**WHAT THE TASK REQUIRES:**
What lines of the data below hold "property"? Show them.

+++++

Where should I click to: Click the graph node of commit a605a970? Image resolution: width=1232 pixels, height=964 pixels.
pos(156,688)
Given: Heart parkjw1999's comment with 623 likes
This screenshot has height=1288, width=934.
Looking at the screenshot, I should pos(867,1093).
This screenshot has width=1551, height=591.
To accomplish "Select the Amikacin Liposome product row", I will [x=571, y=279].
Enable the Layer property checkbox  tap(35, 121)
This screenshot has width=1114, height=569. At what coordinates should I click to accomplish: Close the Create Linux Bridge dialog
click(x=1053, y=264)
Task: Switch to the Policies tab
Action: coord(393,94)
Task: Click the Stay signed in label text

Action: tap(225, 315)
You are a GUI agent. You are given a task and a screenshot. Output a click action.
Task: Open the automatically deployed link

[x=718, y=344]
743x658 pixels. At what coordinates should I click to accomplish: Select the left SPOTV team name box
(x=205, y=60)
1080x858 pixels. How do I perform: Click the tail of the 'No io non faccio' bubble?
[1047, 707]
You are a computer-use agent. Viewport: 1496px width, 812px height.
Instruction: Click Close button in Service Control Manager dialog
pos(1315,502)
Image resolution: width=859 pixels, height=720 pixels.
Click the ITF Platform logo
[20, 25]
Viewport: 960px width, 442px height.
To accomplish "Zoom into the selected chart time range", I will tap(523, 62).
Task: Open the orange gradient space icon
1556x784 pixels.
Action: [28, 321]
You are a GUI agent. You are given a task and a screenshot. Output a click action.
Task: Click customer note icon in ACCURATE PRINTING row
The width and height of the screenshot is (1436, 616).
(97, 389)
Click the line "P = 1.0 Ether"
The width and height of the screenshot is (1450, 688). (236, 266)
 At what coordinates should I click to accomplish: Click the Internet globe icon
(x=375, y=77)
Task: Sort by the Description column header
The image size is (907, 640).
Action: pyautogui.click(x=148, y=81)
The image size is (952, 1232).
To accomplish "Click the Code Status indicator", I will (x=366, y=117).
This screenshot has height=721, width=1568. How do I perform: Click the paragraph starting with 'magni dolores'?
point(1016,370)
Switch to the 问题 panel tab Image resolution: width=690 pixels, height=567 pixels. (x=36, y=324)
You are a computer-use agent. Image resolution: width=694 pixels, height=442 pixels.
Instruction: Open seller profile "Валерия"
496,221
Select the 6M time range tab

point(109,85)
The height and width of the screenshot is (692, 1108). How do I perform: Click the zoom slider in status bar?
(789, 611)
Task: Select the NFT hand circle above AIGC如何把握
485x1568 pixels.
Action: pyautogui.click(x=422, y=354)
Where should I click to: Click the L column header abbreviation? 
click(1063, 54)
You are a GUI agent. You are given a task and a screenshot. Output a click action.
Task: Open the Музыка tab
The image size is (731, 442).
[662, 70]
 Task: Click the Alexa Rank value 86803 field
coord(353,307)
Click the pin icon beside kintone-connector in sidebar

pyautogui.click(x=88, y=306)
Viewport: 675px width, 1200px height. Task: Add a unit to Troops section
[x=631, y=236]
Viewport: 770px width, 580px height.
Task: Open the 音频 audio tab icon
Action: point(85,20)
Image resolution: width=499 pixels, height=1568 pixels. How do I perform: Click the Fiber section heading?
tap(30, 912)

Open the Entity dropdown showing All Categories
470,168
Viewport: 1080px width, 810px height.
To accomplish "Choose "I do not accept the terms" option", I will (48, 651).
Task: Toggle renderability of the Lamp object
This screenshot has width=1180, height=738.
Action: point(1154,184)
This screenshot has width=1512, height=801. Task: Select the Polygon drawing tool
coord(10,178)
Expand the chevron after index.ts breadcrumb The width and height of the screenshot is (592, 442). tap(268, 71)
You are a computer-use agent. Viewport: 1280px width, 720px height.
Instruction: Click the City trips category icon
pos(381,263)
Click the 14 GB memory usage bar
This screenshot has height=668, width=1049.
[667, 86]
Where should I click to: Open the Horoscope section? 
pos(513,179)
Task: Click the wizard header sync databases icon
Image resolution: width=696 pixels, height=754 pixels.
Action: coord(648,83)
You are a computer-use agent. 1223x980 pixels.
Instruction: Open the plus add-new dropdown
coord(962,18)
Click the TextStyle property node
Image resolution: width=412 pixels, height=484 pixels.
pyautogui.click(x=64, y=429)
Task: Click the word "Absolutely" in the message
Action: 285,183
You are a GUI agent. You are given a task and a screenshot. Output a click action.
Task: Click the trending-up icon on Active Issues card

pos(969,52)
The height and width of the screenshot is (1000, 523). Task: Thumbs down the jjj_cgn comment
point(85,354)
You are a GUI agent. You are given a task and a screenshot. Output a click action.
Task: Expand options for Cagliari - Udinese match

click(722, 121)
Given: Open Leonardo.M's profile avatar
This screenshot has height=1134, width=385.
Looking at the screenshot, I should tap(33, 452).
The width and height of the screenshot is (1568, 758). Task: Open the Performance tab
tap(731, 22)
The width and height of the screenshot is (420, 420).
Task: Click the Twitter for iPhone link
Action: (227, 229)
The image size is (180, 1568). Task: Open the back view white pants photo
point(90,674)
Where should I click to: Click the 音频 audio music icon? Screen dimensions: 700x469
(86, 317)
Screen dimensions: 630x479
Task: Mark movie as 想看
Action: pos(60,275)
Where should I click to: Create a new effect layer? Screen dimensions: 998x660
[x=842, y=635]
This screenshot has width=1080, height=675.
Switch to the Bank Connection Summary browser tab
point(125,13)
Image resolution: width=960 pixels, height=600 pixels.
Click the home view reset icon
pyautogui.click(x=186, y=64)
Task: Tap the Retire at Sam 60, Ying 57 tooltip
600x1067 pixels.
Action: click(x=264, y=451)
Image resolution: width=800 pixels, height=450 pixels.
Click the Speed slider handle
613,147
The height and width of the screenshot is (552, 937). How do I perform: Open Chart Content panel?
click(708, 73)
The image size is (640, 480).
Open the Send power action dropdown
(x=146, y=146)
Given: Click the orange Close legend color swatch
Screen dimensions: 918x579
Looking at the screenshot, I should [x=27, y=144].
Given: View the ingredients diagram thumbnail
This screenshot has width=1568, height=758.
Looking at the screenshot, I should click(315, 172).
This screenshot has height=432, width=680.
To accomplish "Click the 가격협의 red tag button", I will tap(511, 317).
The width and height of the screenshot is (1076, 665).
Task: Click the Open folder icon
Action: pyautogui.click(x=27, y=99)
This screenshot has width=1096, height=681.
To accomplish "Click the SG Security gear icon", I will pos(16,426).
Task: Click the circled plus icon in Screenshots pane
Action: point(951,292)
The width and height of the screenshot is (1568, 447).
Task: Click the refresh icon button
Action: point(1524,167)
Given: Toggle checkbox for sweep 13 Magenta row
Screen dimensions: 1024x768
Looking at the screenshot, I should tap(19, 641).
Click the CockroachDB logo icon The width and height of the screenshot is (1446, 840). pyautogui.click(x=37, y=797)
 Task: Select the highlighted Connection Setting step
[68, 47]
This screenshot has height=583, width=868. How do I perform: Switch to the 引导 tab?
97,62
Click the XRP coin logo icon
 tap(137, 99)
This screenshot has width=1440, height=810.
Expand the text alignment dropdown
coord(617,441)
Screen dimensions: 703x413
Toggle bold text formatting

+++++

**SOLUTION FOR THIS EXERCISE:**
Enable the Layer property checkbox  tap(35, 121)
Click the TextStyle property node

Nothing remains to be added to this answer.